The first improvement is to take care of the even numbers first. If we count carefully, then the sequence 4,6,8,…,n (ending at n-1 if n is odd) has the floor of (n-2)/2 terms. Thus the line flags[4::2] = [False] * ((n-2)//2) will set all the flags to False in the sequence 4,6,8,10,… From there, we can begin sieving by odd primes starting with 3.

The next improvement is that, since we’ve already sieved out all the even numbers (except 2), we don’t have to sieve out again by even multiples. So when sieving by multiples of 3, we don’t have to sieve out 9,12,15,18,21,etc.. We can just sieve out 9,15,21,etc.. When p is an odd prime, this can be taken care of with the code flags[p*p::2*p] = [False] * len(flags[p*p::2*p]).

def isprime_list(n):
    ''' 
    Return a list of length n+1
    with Trues at prime indices and Falses at composite indices.
    '''
    flags = [True] * (n+1)  # A list [True, True, True,...] to start.
    flags[0] = False  # Zero is not prime.  So its flag is set to False.
    flags[1] = False  # One is not prime.  So its flag is set to False.
    flags[4::2] = [False] * ((n-2)//2)
    p = 3
    while p <= sqrt(n):  # We only need to sieve by p is p <= sqrt(n).
        if flags[p]:  # We sieve the multiples of p if flags[p]=True.
            flags[p*p::2*p] = [False] * len(flags[p*p::2*p]) # Sieves out multiples of p, starting at p*p.
        p = p + 2 # Try the next value of p.  Note that we can proceed only through odd p!
        
    return flags
%timeit sum(isprime_list(10**6))  # How much did this speed it up?
17.3 ms ± 97.3 µs per loop (mean ± std. dev. of 7 runs, 100 loops each)

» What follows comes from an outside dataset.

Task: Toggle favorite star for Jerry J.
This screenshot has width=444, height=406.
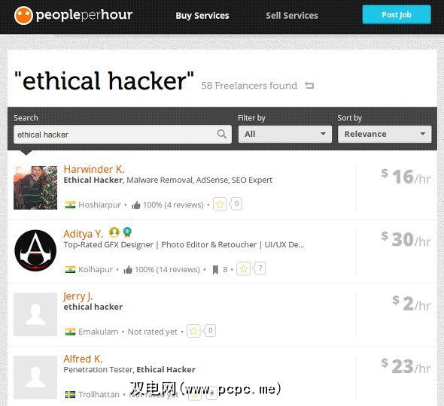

Another modest improvement is the following. In the code above, the program counts the terms in sequences like 9,15,21,27,…, in order to set them to False. This is accomplished with the length command len(flags[p*p::2*p]). But that length computation is a bit too intensive. A bit of algebraic work shows that the length is given formulaically in terms of p and n by the formula:

\[len = \left\lfloor \frac{n - p^2 - 1}{2p} \right\rfloor + 1\]

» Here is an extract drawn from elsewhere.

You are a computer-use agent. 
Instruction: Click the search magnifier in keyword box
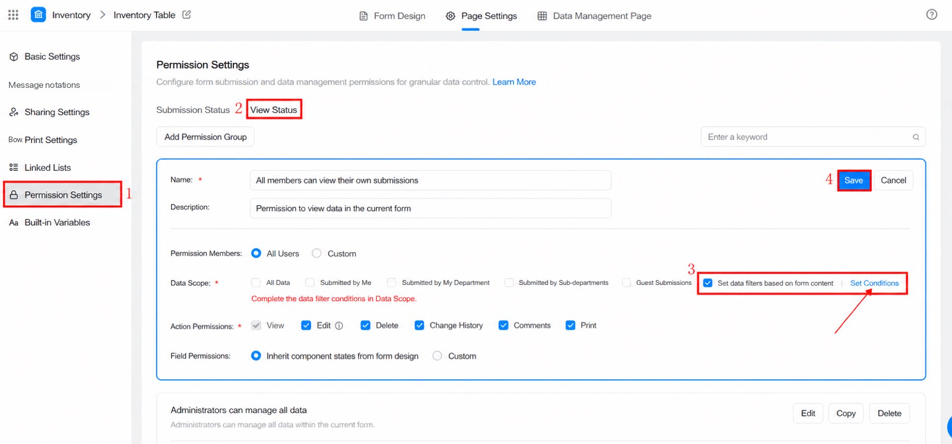[915, 137]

(Here \(\lfloor x \rfloor\) denotes the floor function, i.e., the result of rounding down.) Putting this into the code yields the following.

def isprime_list(n):
    ''' 
    Return a list of length n+1
    with Trues at prime indices and Falses at composite indices.
    '''
    flags = [True] * (n+1)  # A list [True, True, True,...] to start.
    flags[0] = False  # Zero is not prime.  So its flag is set to False.
    flags[1] = False  # One is not prime.  So its flag is set to False.
    flags[4::2] = [False] * ((n-2)//2)
    p = 3
    while p <= sqrt(n):  # We only need to sieve by p is p <= sqrt(n).
        if flags[p]:  # We sieve the multiples of p if flags[p]=True.
            flags[p*p::2*p] = [False] * ((n-p*p)//(2*p)+1) # Sieves out multiples of p, starting at p*p.
        p = p + 2 # Try the next value of p.
        
    return flags
%timeit sum(isprime_list(10**6))  # How much did this speed it up?
14.4 ms ± 53.4 µs per loop (mean ± std. dev. of 7 runs, 100 loops each)

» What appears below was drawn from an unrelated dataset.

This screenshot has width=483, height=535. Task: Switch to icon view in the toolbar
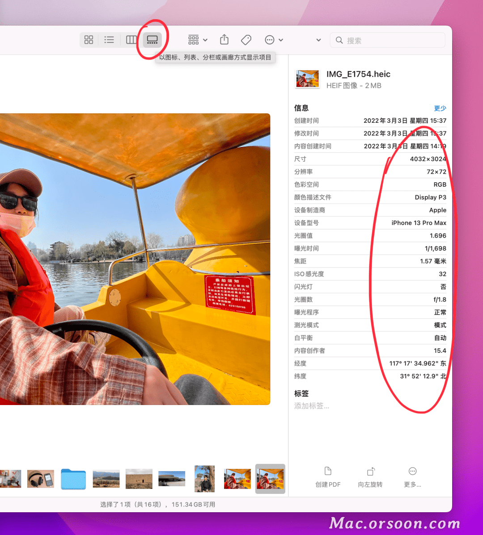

That should be pretty fast! It should be under 100 ms (one tenth of one second!) to determine the primes up to a million, and on a newer computer it should be under 50ms. We have gotten pretty close to the fastest algorithms that you can find in Python, without using external packages (like SAGE or sympy). See the related discussion on StackOverflow… the code in this lesson was influenced by the code presented there.

4.5. Data analysis#

Now that we can produce a list of prime numbers quickly, we can do some “data analysis”: some experimental number theory to look for trends or patterns in the sequence of prime numbers. Since Euclid (about 300 BCE), we have known that there are infinitely many prime numbers. But how are they distributed? What proportion of numbers are prime, and how does this proportion change over different ranges? As theoretical questions, these belong the the field of analytic number theory. But it is hard to know what to prove without doing a bit of experimentation. And so, at least since Gauss (read Tschinkel’s article about Gauss’s tables) started examining his extensive tables of prime numbers, mathematicians have been carrying out experimental number theory.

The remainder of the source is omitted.